Anaphylaxis is a life-threatening, systemic hypersensitivity reaction and the most severe form of allergic reaction. This is a systemic response to a specific allergen and usually occurs acutely after exposure.6 In children, food-related reactions are the most common mediated by immunoglobulin E (IgE) leading to mast cells and basophils activation and degranulation. Other common mediators released as a result of the reactions include histamine, heparin, tryptase, kallikrein, platelet-activating factor, bradykinin, tumor necrosis factor, nitrous oxide, interleukins and other pro-inflammatory cytokines.3 While manifestations can include neurological response which occur about 15 percent of the time, patients may exhibit headache, dizziness, lightheadedness, confusion, tunnel vision, and loss of consciousness. Prompt intramuscular epinephrine administration is the therapy of choice, along with ensuring proper oxygenation and circulation.4 In severe forms as noted in this case, the patient may require advanced airway and continuous infusion of epinephrine to enhance vasoconstriction, increase peripheral resistance, decrease mucosal edema, increase cardiac inotropy/chronotropy, and bronchodilation to reverse the airway obstruction.5
While complications of anaphylaxis can affect most systems, neurological manifestation post-anaphylaxis is rare. To our knowledge, this is the first description of such a patient case where memory loss occurred after severe anaphylaxis. Prior case studies describing a similar manifestation was reported in an adult patient where memory loss occurred after an insect sting.7 Similarly, this patient also experienced headache, disorientation, and an inability to concentrate or to initiate movement.7 While our patient’s weakness was likely associated with patient’s brief hospital stay, his confusion, agitation and disorientation were persistent for several months after discharge. A proposed pathophysiological explanation in that case report suggested an ischemic necrosis of the Carbonic Anhydrase (CA)-1 area of the hippocampus caused by mediators released during the acute event. Our patient did not have any additional imaging after the hospital course nor an EEG to look for changes compatible with neurological deficits. It is important to note that the adult case described showed no changes on MRI but had a nonspecific abnormality in the temporal region.7
While there were some similarities in the clinical features of both cases, neither could directly associate the ensuing anaphylactic reaction with this neurologic complication post-event and treatment.

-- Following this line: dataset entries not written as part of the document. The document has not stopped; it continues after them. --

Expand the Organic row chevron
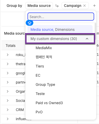Screen dimensions: 99x124 click(x=8, y=91)
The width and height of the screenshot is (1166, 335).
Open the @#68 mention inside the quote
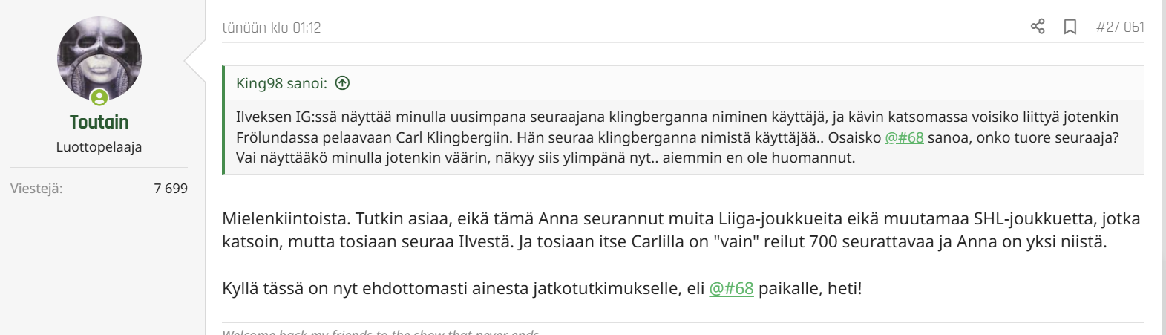[904, 137]
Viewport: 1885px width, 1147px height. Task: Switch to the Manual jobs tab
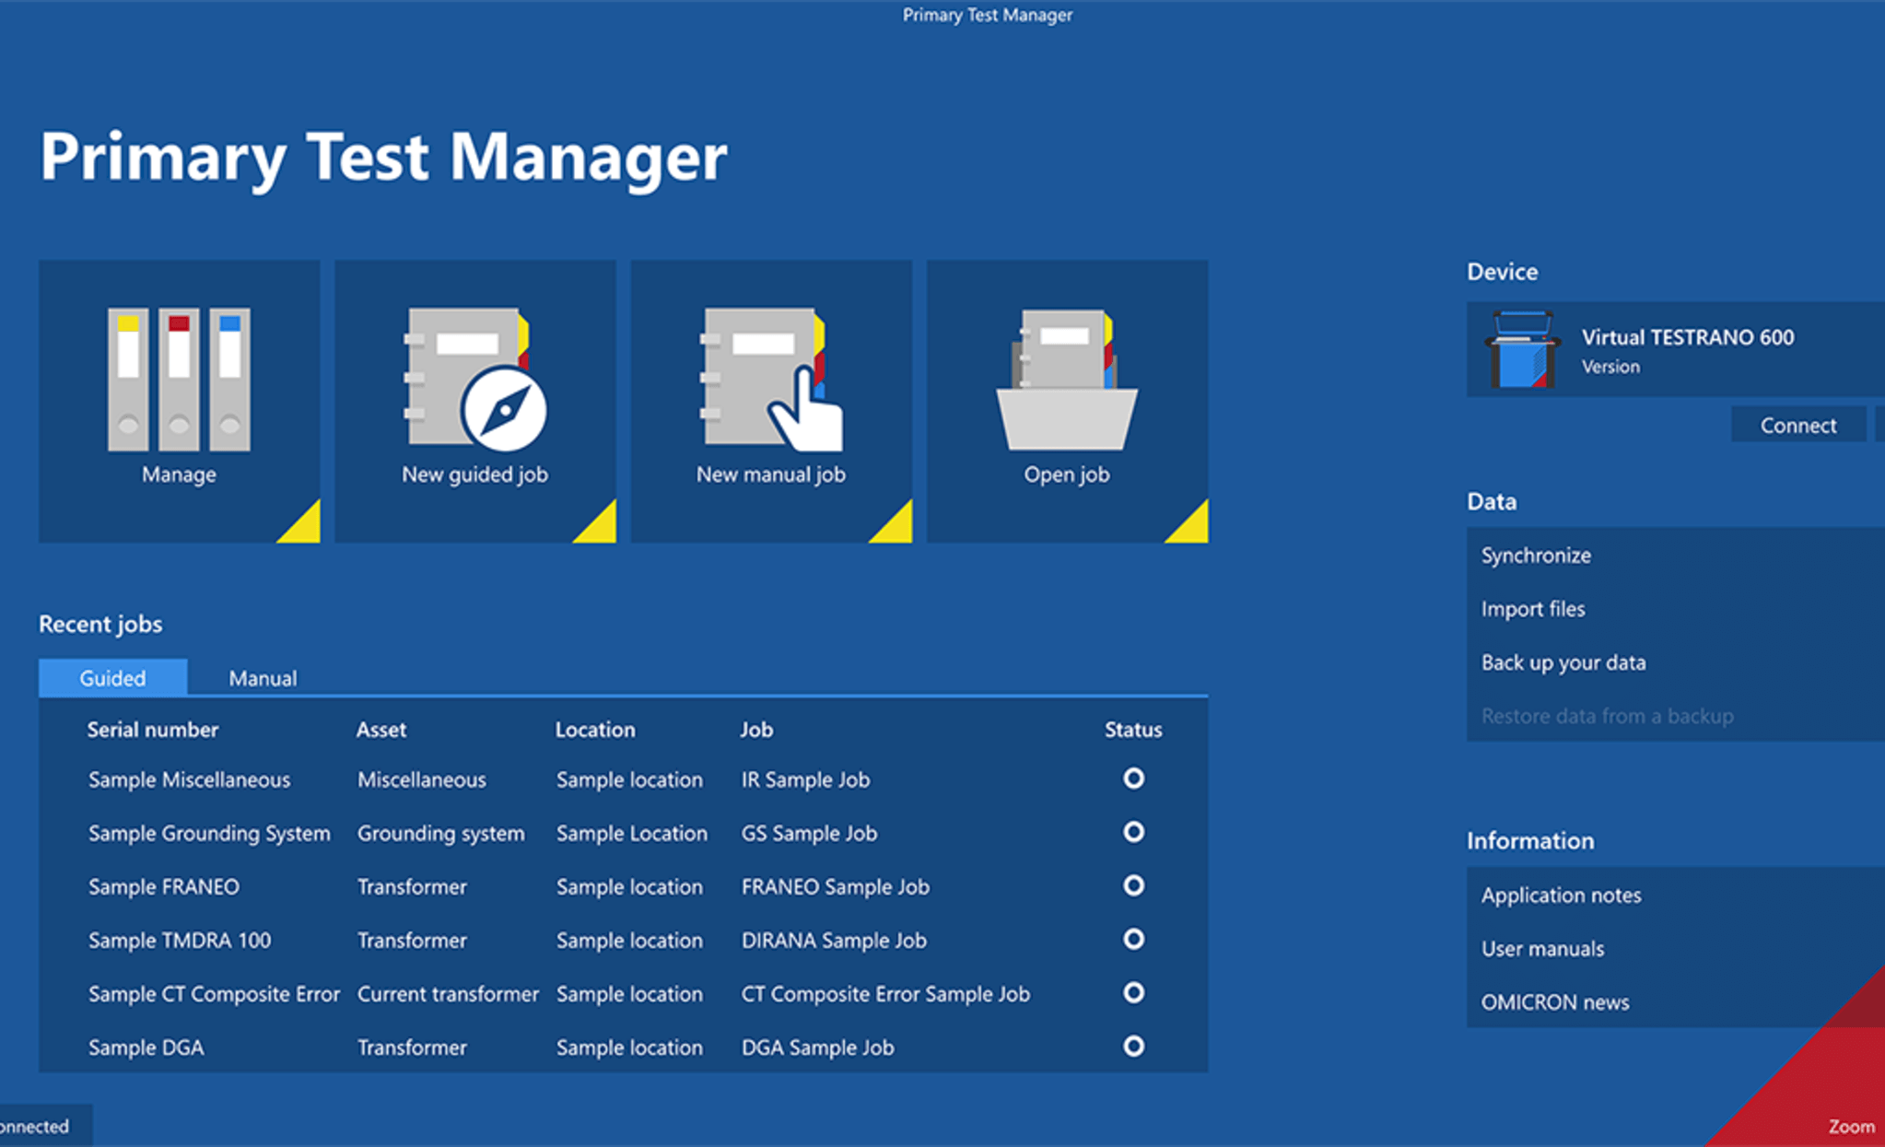262,678
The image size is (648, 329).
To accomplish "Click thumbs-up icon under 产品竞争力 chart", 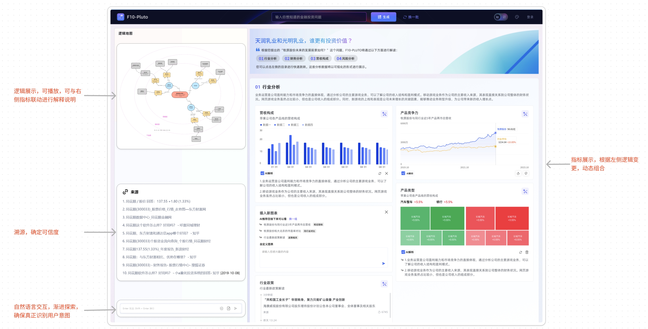I will click(518, 173).
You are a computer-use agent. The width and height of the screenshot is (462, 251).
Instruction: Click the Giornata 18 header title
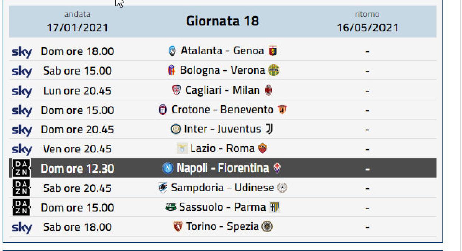222,21
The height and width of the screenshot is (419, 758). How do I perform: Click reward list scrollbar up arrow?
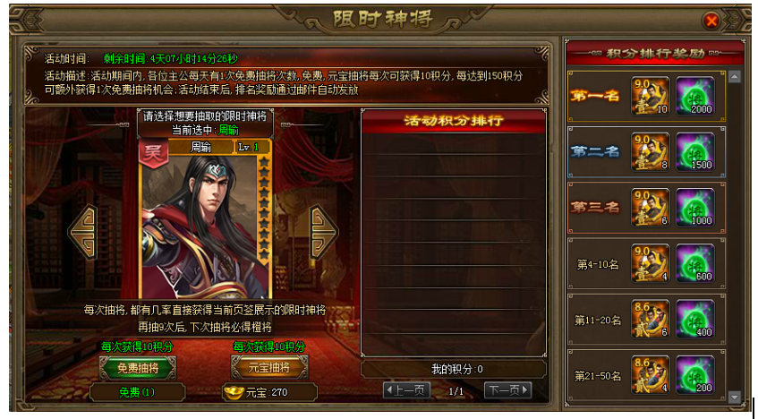click(735, 76)
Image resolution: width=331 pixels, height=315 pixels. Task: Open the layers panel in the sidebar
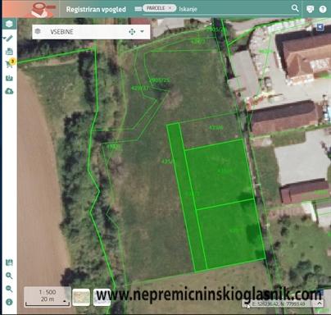(x=9, y=24)
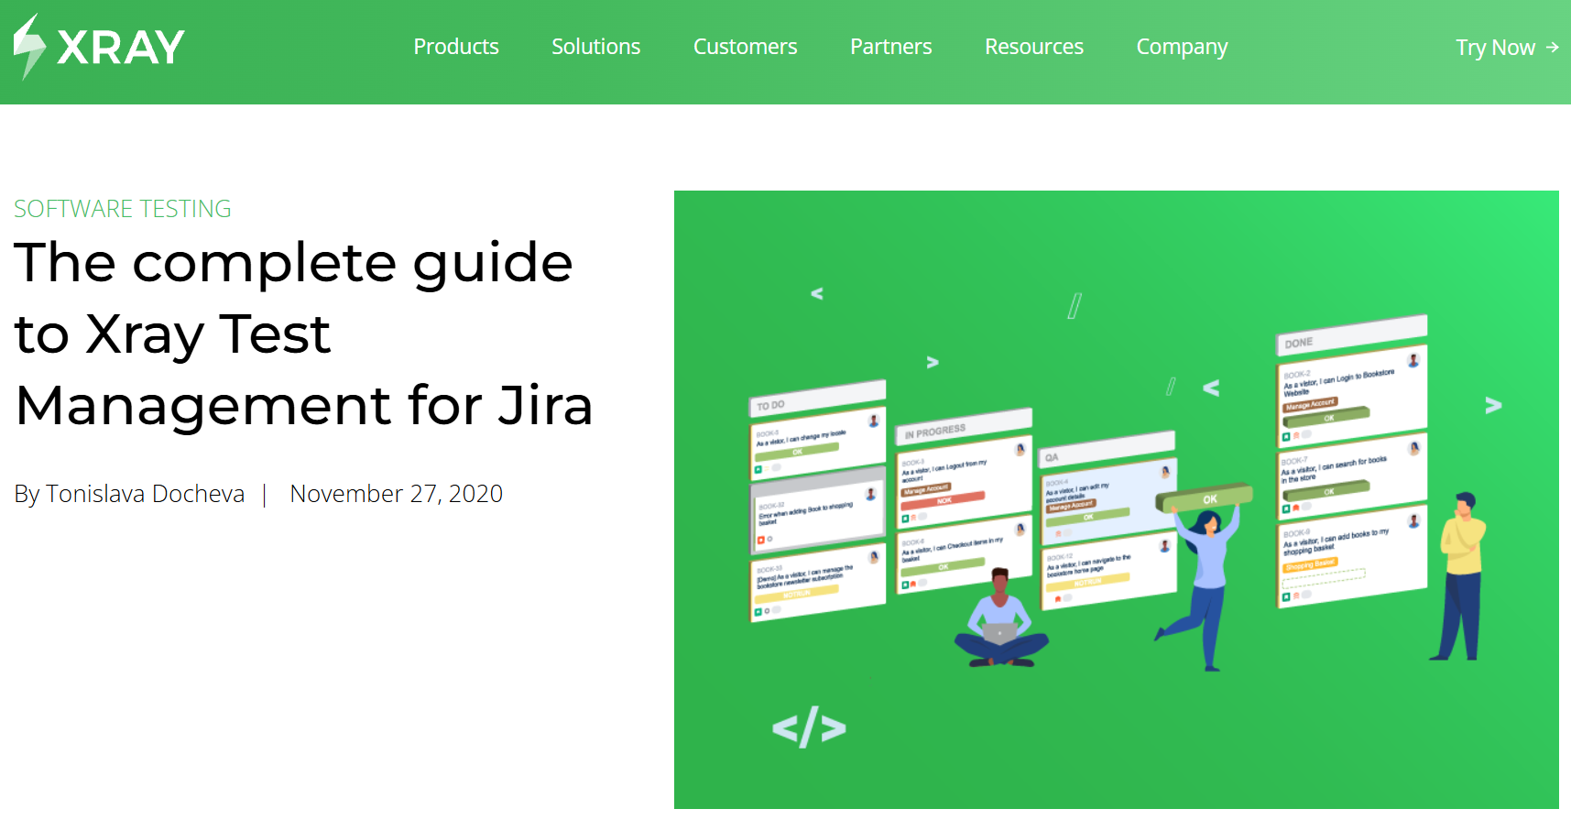Screen dimensions: 1571x820
Task: Click author name Tonislava Docheva
Action: [145, 494]
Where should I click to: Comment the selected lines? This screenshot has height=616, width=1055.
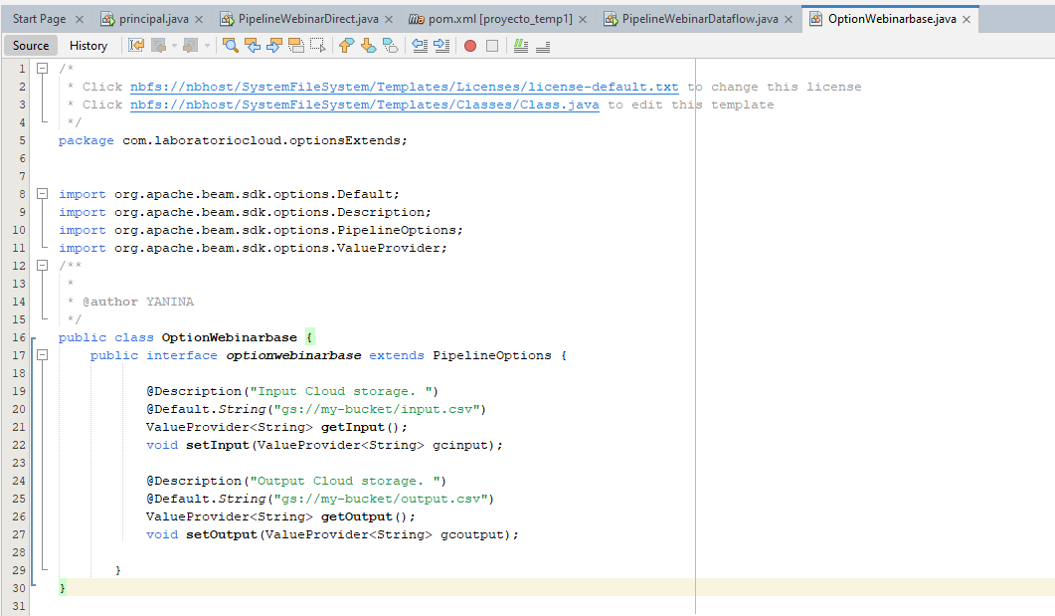coord(520,46)
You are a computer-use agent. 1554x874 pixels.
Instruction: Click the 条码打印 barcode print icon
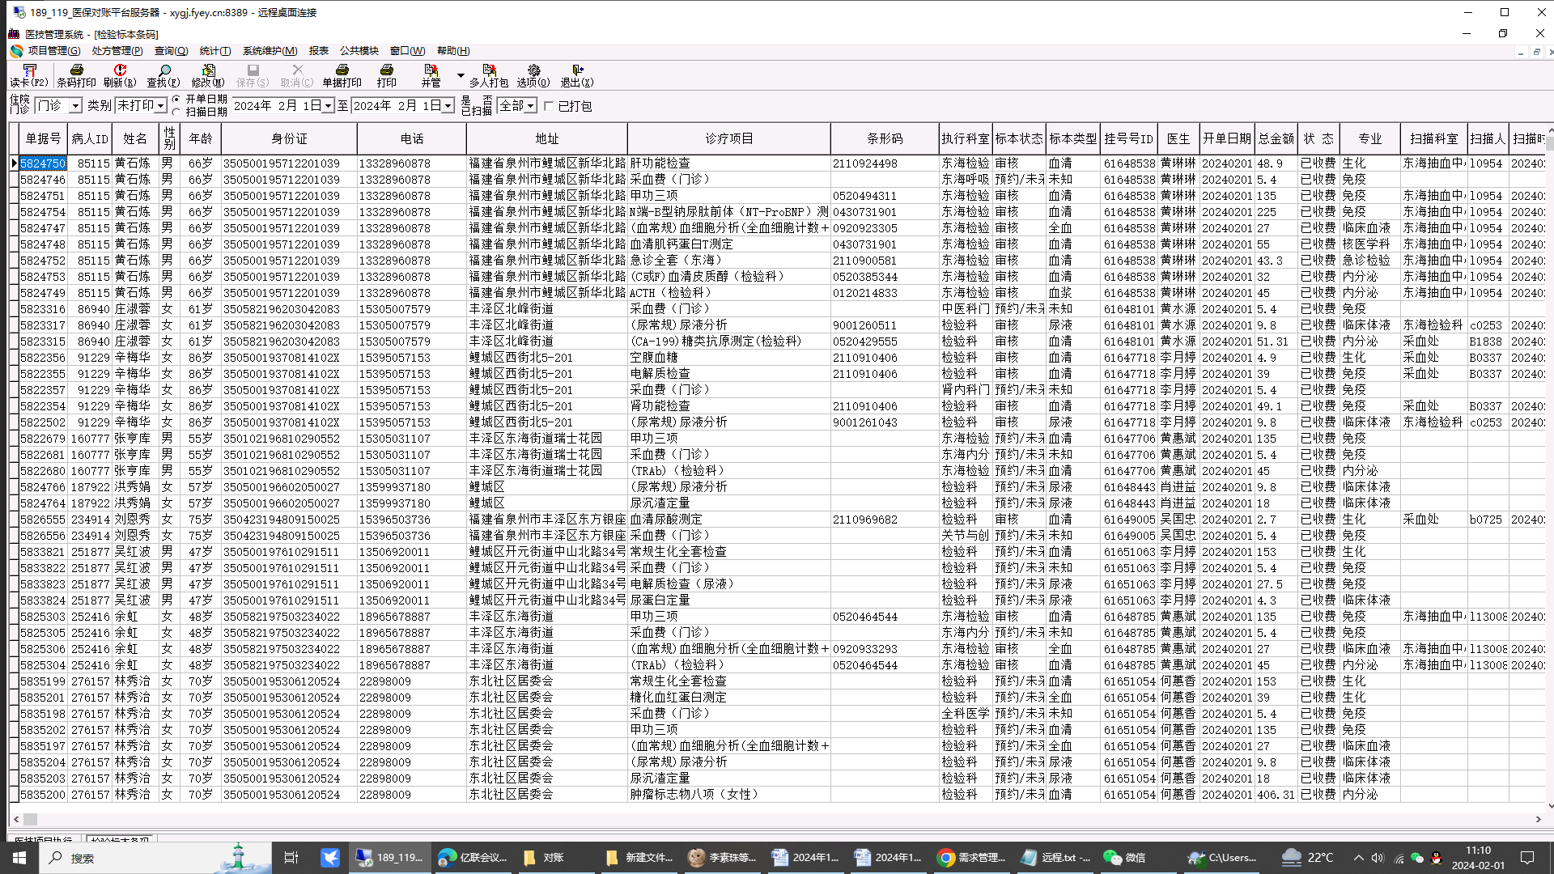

Other factors that may have contributed include a sustained inflammatory response which has been documented in previous studies.8–11 While anaphylaxis mediators are generally confined to the airways, cytokines such as Interleukin (IL)-33 may induce an inflammatory state in the central nervous system. IL-33, a member of the IL-1 cytokine family, is described as a key regulator of neuroinflammation8–11 and is associated with different allergic inflammations such as food anaphylaxis and respiratory allergens. Recent study suggest that this cytokine is associated with cognitive impairment in the hippocampus.8 It is not clear whether this could potentially occur in all patients with severe anaphylaxis, nevertheless, these potential pathways to post-anaphylactic neurological complications should be considered in pediatric patients who present with significant anaphylaxis. Further studies to elucidate these factors should be encouraged to further understand the pathophysiology of this neurological post-treatment manifestation to better support patients and their care takers.